Niles board president Dana Daniels, 1211 Walnut St., newly appointed board member Rick McKeel, 1915 Emerald Forest Lane, and bond steering committee member Michael Waldron, 1001 Wesaw Road, all filed with the Berrien County Clerk Tuesday to be eligible for the May 8 election.
McKeel was appointed Feb. 5 to fill the seat of departed vice president John Mattix, who left to focus solely on the approaching bond campaign. Waldron was a member of the Save Our Schools group opposing the 2006 Niles bond issue, and has also heavily participated in both bond steering committees.
Doris Schoenleber, 1550 S. 13th St., filed to pursue the one-year term through June 20, 2008, on the Brandywine board vacated by Cindy Benson and temporarily filled by Thomas Wentworth. State law mandates any board of education seat vacated prior to the term's expiration must be available at the next school board election.
The winner in May of that seat will complete Benson's original term expiring June 30, 2008. The next occupant of that seat will serve a four-year term.
Current Brandywine trustee Dennis Cooper, whose second term expires June 30, will apply to run as a write-in candidate for another four-year term after his petition format was rejected by the clerk's office.

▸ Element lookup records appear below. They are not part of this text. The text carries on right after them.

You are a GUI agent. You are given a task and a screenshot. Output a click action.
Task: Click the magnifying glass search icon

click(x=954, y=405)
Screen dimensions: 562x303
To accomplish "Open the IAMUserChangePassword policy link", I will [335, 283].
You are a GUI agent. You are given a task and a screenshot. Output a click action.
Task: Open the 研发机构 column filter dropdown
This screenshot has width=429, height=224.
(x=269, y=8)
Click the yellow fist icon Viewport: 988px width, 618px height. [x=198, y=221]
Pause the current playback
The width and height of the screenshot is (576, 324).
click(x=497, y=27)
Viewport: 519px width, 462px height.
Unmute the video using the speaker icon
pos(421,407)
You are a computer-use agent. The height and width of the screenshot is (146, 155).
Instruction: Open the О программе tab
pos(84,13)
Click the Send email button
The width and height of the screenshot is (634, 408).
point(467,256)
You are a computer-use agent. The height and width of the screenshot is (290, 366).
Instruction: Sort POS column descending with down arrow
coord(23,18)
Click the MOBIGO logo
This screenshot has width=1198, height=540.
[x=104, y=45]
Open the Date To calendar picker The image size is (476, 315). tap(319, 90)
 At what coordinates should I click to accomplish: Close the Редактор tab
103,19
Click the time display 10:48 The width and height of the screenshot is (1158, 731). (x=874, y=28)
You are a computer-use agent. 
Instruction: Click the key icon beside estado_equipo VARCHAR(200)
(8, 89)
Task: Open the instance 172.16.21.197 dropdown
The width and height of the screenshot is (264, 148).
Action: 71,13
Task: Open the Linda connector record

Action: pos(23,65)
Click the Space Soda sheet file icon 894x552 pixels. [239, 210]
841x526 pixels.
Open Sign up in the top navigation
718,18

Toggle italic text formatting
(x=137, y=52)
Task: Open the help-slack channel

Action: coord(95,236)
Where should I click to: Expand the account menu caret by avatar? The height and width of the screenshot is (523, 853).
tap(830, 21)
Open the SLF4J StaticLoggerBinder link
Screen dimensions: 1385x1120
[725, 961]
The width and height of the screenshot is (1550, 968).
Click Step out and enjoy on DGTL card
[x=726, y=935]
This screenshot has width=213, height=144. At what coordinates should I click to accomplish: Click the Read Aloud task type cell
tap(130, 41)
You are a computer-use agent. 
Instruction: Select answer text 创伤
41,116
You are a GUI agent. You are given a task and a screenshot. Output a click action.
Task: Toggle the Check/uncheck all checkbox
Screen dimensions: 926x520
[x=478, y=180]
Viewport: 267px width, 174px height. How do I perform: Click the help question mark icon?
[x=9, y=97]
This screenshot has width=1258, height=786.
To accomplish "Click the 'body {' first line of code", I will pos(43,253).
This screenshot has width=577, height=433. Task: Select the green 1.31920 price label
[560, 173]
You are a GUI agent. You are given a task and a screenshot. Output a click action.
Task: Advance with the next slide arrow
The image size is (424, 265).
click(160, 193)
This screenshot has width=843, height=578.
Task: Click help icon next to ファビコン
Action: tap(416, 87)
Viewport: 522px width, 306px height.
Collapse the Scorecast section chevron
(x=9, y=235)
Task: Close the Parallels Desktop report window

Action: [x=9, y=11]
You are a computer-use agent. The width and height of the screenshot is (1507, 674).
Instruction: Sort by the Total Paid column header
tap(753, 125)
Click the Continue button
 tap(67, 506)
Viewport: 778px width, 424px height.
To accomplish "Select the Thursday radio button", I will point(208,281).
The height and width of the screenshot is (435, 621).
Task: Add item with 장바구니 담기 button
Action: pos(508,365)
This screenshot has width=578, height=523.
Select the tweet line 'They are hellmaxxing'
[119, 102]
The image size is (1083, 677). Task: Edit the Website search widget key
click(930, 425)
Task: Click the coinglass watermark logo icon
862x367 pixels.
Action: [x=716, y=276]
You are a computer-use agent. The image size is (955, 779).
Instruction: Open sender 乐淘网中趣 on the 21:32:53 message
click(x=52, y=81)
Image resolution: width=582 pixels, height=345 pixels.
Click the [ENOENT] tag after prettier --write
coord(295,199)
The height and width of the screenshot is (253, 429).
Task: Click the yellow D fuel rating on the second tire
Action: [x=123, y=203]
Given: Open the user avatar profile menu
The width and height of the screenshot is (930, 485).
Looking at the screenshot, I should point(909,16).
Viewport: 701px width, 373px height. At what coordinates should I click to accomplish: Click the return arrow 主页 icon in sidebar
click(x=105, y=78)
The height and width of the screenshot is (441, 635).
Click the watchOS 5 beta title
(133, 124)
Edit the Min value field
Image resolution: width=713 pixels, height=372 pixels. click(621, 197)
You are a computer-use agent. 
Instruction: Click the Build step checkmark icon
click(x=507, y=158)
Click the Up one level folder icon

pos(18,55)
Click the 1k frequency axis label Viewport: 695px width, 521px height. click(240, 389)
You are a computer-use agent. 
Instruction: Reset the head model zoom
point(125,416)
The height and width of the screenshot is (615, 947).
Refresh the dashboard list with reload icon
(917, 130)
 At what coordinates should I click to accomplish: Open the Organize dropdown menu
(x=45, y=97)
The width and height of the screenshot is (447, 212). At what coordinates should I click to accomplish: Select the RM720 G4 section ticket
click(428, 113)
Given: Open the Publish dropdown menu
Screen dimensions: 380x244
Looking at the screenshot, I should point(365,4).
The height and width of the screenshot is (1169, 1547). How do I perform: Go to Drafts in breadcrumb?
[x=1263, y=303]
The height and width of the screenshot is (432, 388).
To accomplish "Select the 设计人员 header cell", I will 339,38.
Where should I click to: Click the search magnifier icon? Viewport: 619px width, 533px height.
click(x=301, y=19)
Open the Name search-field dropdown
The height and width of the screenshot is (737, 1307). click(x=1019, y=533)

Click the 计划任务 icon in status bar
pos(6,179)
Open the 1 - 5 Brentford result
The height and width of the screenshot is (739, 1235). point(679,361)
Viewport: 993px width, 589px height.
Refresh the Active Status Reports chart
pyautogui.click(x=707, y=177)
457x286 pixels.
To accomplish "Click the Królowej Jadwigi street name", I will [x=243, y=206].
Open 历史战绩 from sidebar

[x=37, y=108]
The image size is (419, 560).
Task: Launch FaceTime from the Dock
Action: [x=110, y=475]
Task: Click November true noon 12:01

Cooper said the top of the petition form is supposed to be filled out and dated before gathering signatures, and the bottom must be completed and dated once the last signature has been obtained. Cooper added he dated the bottom of the form Feb. 9, but the final signature on the petition was given Feb. 12.
"What I did was I dated it the day I started the petition," Cooper said. "The bottom line is I wasn't so sure about this [because] it wasn't the same way the last two times of doing it."
This is the first school board election in which paperwork must be filed with the county clerk and not at the city level.
"The process in how we are going to be conducting the election is different," said Ruth Harte, Niles city clerk. "[Candidates] can get paperwork here but they can no longer file at the local level. They have to file with the county."